Validation answers one question: does this artifact match the shape we expect?

Sophios uses validation at several layers. Each layer catches a different kind of problem.

Validation Layers

Python API Validation

The Python API validates workflow structure before compilation. For example, workflow outputs must have sources, scatter settings must be valid, and typed explicit links must be compatible.

This catches many authoring mistakes close to the code that created them.

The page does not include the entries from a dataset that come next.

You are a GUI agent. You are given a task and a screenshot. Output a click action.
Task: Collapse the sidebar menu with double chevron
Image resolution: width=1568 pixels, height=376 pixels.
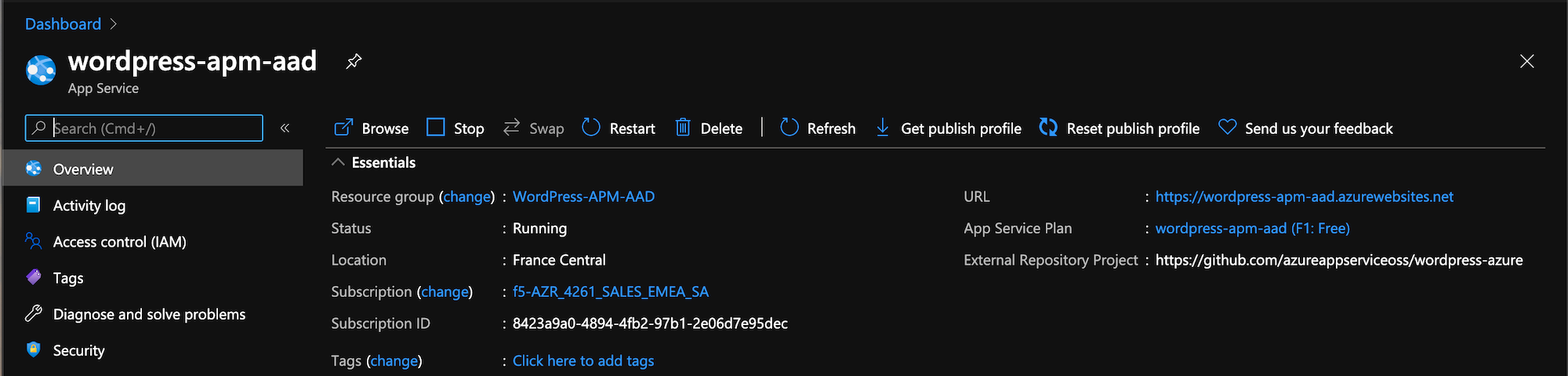(x=285, y=128)
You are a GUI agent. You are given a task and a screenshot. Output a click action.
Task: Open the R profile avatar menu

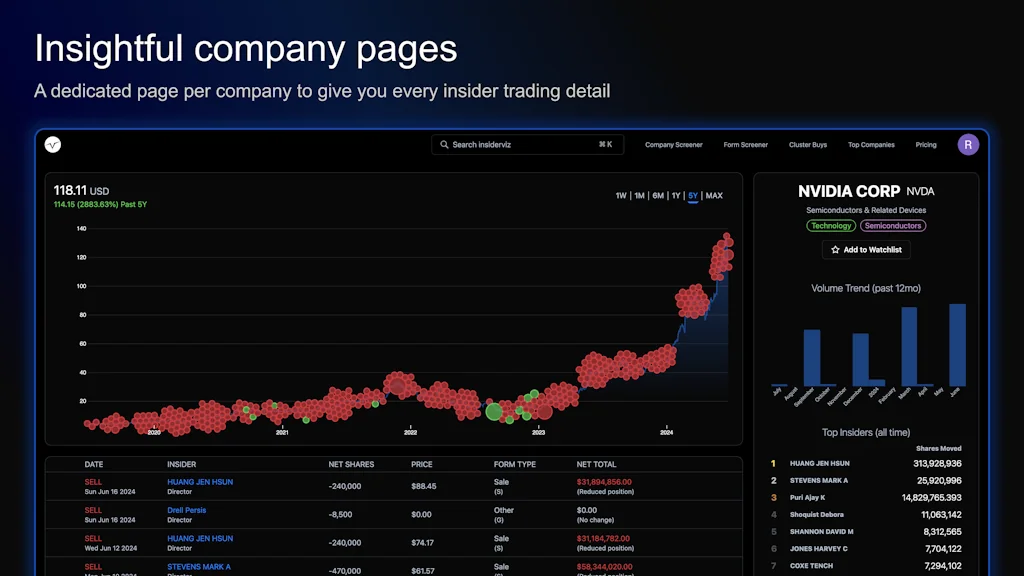[968, 144]
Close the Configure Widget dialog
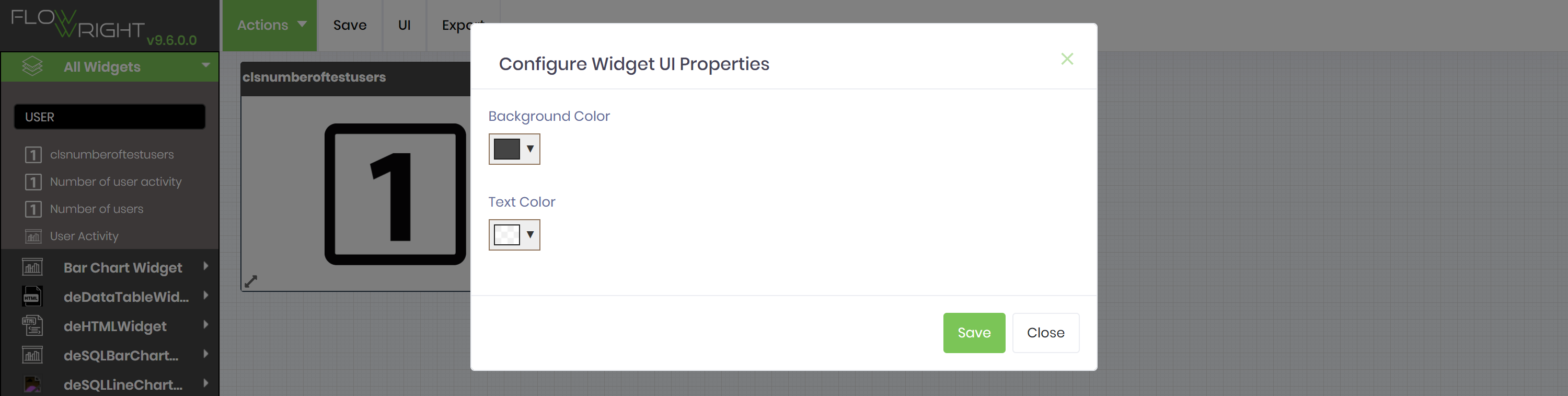Image resolution: width=1568 pixels, height=396 pixels. pyautogui.click(x=1067, y=59)
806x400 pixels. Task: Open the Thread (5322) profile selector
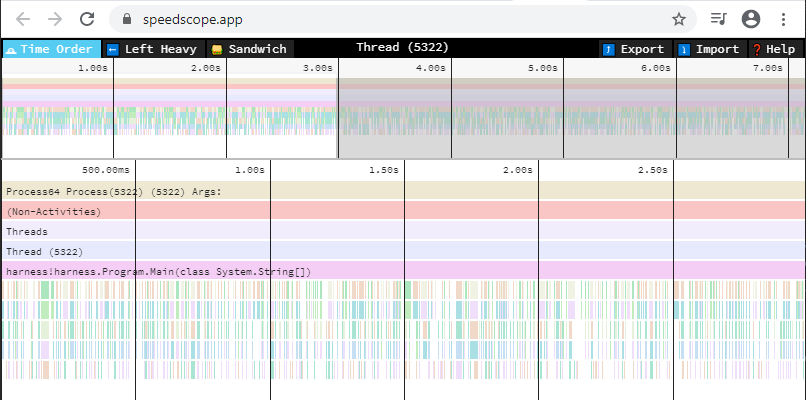point(402,48)
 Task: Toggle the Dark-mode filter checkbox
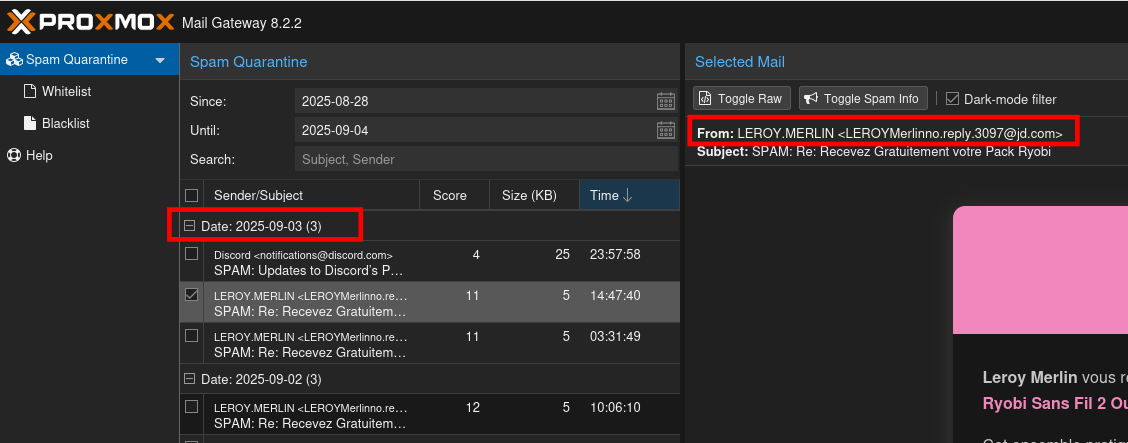click(x=952, y=99)
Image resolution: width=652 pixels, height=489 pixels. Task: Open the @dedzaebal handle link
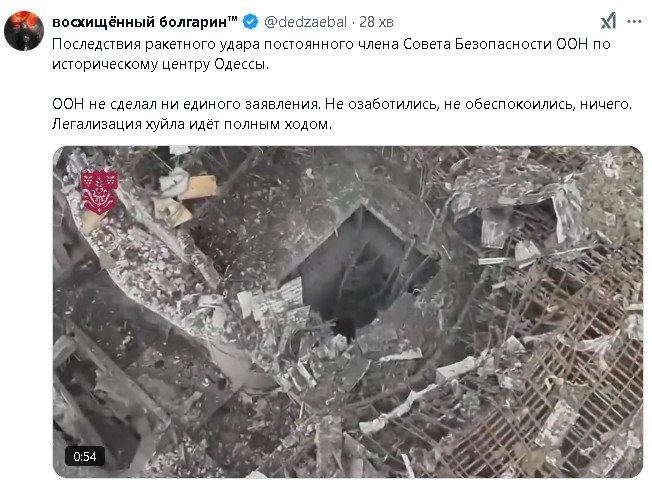tap(305, 22)
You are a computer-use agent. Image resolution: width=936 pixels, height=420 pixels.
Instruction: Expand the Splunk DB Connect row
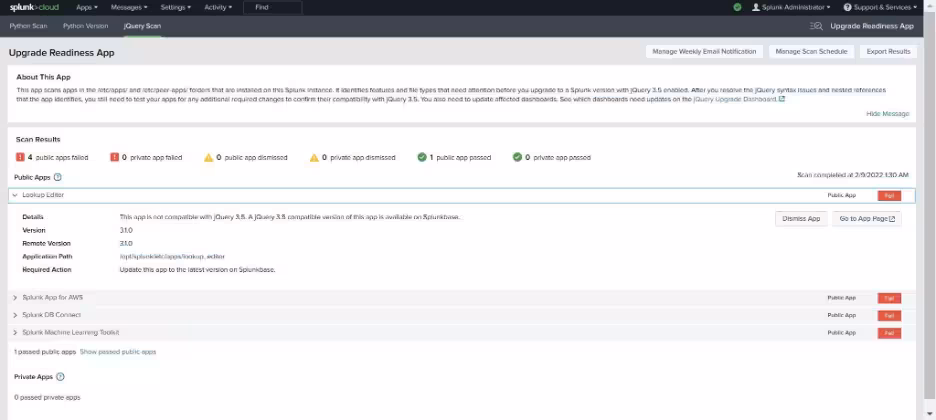tap(15, 315)
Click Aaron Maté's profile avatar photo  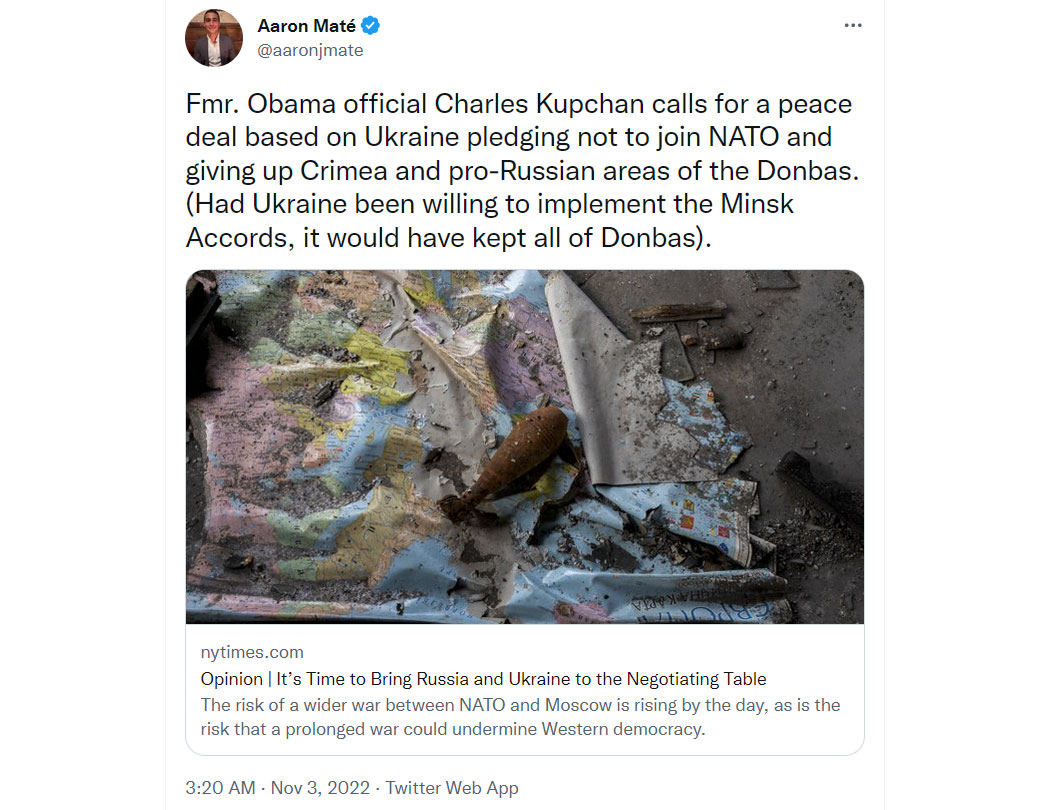[x=214, y=38]
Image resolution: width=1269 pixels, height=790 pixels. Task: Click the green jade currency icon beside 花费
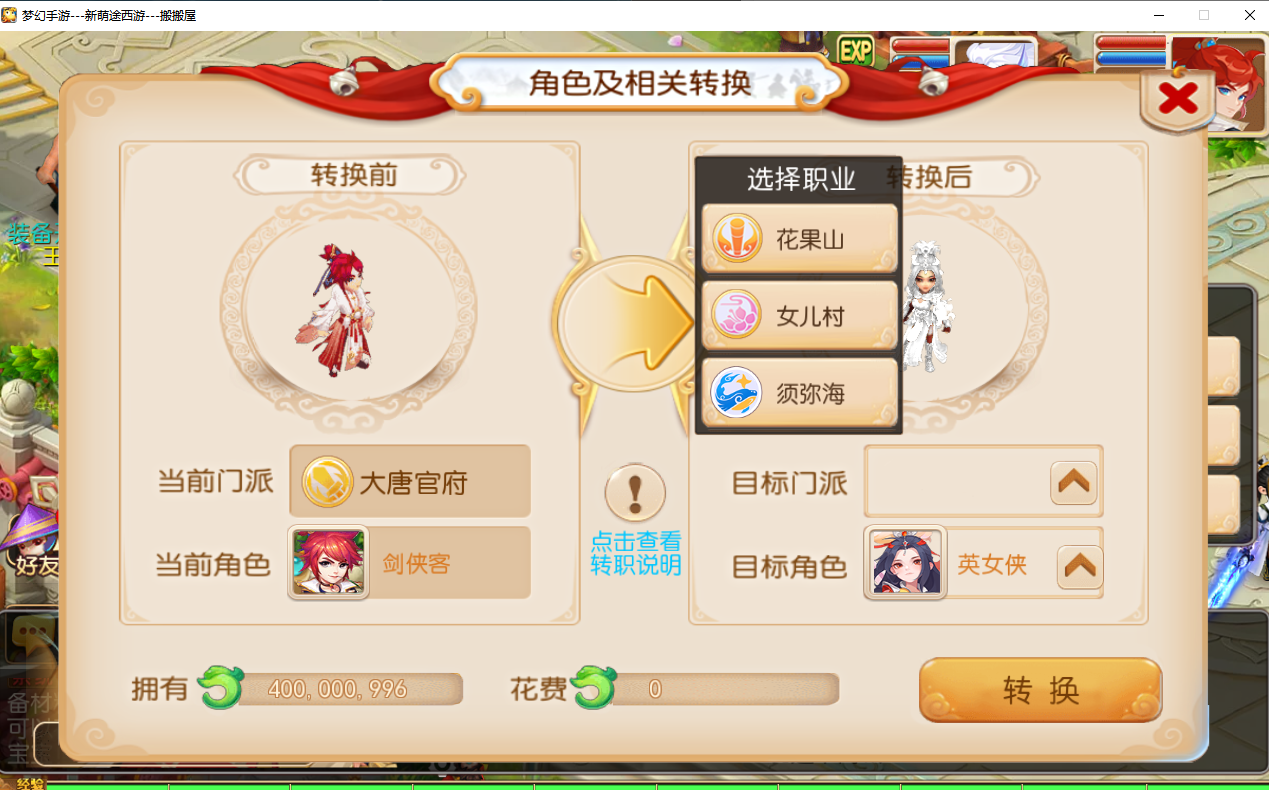coord(593,687)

Required step inputs may be left unbound so the compiler can apply the same edge inference used for .wic workflows.

CWL Validation

When you build a CommandLineTool in Python, you can validate the generated CWL:

tool.validate()
tool.save("tool.cwl", validate=True)

This checks that the generated document is valid CWL, not merely a dictionary that looks like CWL.

.wic Schema Validation

For advanced YAML users, Sophios can generate a JSON schema for discovered tools and workflows:

sophios --generate_schemas

The generated schema powers editor validation for .wic files.

Because the schema is based on discovered tools and workflows, it can become stale. Regenerate it when you add, remove, or rename tools.

Compute Payload Validation

ComputeWorkflowPayload validates compute submission requests against the checked-in payload schema before submission:

compute_json = payload.get_compute_payload()

That makes the submission boundary explicit: build the payload, validate it, then submit.

Strictness

Schemas can be loose or strict.

The .wic schema is intentionally strict: it is generated from the tools and workflows Sophios can discover. That means it can reject unknown steps before a workflow reaches compilation.

Strict validation is helpful, but only when the schema is current. If validation errors look wrong, regenerate:

rm -rf autogenerated/schemas
sophios --generate_schemas

Property-Based Testing

Sophios can use generated schemas for property-based integration testing. The idea is to generate many synthetic workflows and check that the language and compiler behave consistently.

This is most useful for developers and maintainers. Users do not need to understand property-based testing to benefit from schema validation in their editor or from Python API validation in their scripts.